We use [RAPIDS](https://rapids.ai/) for clustering faces in the train dataset. Rapids is a package developed and maintained by NVidia and uses the GPU for fast calculations

The faces were cropped using the facenet's pytorch version. They are 160x160 in dimension. Sample 2000(aprox) images can be found in the following [dataset](https://www.kaggle.com/skylord/sample-face-crop) 

Inspiration is taken :) from the following awesome notebooks: 

- @Bojan's MNIST 2-D t-sne with rapids: [Link](https://www.kaggle.com/tunguz/mnist-2d-t-sne-with-rapids)
- @Henrique's Proper clustering with facenet embeddings + PCA: [Link](https://www.kaggle.com/hmendonca/proper-clustering-with-facenet-embeddings-eda/)



So who is the fastest! 
![FastestSuperHero](https://www.kaggle.com/skylord/sample-face-crop#best-flash-super-hero-dc-laser-time.jpg)


In [None]:
%%time
# We add the rapids kaggle dataset [Link](https://www.kaggle.com/cdeotte/rapids)
# This installs the package offline.
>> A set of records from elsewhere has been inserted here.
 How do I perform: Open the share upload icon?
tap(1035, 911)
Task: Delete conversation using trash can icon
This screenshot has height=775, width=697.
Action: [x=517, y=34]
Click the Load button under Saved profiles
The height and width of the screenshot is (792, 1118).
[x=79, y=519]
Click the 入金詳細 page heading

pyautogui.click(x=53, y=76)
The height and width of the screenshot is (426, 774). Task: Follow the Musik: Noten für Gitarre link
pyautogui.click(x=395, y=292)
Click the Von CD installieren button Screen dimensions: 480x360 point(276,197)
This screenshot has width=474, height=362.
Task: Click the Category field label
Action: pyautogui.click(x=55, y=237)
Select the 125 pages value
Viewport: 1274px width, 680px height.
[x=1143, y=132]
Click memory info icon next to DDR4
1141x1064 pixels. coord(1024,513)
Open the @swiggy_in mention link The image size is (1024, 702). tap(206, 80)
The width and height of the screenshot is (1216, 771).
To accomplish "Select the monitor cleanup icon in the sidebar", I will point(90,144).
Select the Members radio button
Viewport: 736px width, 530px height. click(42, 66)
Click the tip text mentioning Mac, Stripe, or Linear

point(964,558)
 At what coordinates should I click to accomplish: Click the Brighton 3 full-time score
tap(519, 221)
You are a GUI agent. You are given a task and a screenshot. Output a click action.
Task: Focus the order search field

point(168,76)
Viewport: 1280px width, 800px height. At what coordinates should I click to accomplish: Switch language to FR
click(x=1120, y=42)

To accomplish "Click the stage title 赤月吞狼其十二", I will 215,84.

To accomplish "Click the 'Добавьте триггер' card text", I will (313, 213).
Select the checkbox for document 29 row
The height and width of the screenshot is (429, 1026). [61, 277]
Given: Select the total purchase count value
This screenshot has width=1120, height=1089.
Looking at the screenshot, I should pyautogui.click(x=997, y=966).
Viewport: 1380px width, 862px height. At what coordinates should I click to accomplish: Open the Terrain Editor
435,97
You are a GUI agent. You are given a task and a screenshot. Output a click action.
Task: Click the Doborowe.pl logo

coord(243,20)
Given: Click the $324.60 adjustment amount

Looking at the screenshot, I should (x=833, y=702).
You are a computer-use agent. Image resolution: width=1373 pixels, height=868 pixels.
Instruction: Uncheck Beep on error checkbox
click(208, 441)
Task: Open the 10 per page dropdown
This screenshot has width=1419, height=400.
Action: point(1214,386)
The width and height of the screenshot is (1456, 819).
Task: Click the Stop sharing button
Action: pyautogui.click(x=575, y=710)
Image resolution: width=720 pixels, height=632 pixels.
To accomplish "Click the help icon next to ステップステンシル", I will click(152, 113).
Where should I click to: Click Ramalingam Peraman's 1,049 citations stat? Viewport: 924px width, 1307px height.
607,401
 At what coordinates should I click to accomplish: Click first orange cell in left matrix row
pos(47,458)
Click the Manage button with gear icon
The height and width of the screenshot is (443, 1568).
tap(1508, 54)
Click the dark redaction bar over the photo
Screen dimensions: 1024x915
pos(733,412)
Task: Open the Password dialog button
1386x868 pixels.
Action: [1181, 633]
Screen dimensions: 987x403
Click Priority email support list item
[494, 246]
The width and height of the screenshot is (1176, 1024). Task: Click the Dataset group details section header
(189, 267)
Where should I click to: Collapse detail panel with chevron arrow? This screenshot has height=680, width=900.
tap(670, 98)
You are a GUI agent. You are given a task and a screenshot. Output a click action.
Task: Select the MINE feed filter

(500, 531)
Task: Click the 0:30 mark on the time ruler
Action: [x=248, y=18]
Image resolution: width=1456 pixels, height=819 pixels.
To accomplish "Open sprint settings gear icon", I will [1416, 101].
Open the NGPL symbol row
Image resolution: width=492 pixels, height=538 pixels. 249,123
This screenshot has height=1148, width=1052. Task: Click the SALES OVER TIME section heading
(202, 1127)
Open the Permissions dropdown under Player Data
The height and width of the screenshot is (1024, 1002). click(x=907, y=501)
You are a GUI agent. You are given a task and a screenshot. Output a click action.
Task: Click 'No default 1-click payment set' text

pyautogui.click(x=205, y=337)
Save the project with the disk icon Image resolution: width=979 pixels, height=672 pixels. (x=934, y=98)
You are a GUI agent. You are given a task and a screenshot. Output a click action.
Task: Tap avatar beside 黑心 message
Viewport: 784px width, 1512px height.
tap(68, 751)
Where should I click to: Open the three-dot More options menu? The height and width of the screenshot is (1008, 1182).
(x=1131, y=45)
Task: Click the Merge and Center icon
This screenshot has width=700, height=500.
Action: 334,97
Installation takes place under a minute! 
import sys
!cp ../input/rapids/rapids.0.11.0 /opt/conda/envs/rapids.tar.gz
!cd /opt/conda/envs/ && tar -xzvf rapids.tar.gz
sys.path = ["/opt/conda/envs/rapids/lib"] + ["/opt/conda/envs/rapids/lib/python3.6"] + ["/opt/conda/envs/rapids/lib/python3.6/site-packages"] + sys.path
!cp /opt/conda/envs/rapids/lib/libxgboost.so /opt/conda/lib/

In [None]:
import cudf,cuml
import pandas as pd
import numpy as np
from cuml.manifold import TSNE
from cuml import PCA  
#from cuml.decomposition import PCA << this is also supported
from cuml.cluster import DBSCAN
#from cuml import DBSCAN << this is also supported
import matplotlib.pyplot as plt
%matplotlib inline

The following scatter function is defined below, but not used in this notebook. You could call it your self for some interesting visualizations

In [None]:
def scatter_thumbnails(data, images, zoom=0.12, colors=None):
    assert len(data) == len(images)

    # reduce embedding dimentions to 2
    x = PCA(n_components=2).fit_transform(data) if len(data[0]) > 2 else data

    # create a scatter plot.
    f = plt.figure(figsize=(22, 15))
    ax = plt.subplot(aspect='equal')
    sc = ax.scatter(x[:,0], x[:,1], s=4)
    _ = ax.axis('off')
    _ = ax.axis('tight')

    # add thumbnails :) Displaying thumbnails is something I have commented out. 
#     from matplotlib.offsetbox import OffsetImage, AnnotationBbox
#     for i in range(len(images)):
#         image = plt.imread(images[i])
#         im = OffsetImage(image, zoom=zoom)
#         bboxprops = dict(edgecolor=colors[i]) if colors is not None else None
#         ab = AnnotationBbox(im, x[i], xycoords='data',
#                             frameon=(bboxprops is not None),
#                             pad=0.02,
#                             bboxprops=bboxprops)
#         ax.add_artist(ab)
    return ax


- Read pre-encoded embeddings. Created using the [original notebook](https://www.kaggle.com/skylord/face-clustering)> 
- This encodes the first-frame face crops, using the following codeblock

```
from torchvision.transforms import ToTensor

tf_img = lambda i: ToTensor()(i).unsqueeze(0)
embeddings = lambda input: resnet(input)

list_embs = []
with torch.no_grad():
    for face in tqdm(face_files):
        t = tf_img(Image.open(face)).to(device)
        e = embeddings(t).squeeze().cpu().tolist()
        list_embs.append(e)
```


In [None]:
%%time
import pickle

embeddings = pd.read_pickle('/kaggle/input/sample-face-crop/embeddings_face_clusters.pkl')
print(embeddings.shape)
embeddings.head()

In [None]:
# Convert the embeddings to columns
colnames = list()

for idx in range(512):
    colnames.append('colname_'+str(idx))
    
colnames;
embeddings[colnames] = pd.DataFrame(embeddings['embedding'].values.tolist(), index = embeddings.index)

In [None]:
#Convert to numpy array
embed_numpy = embeddings[colnames].to_numpy()


In [None]:
%%time
# PCA first to speed it up
x = PCA(n_components=50).fit_transform(embed_numpy)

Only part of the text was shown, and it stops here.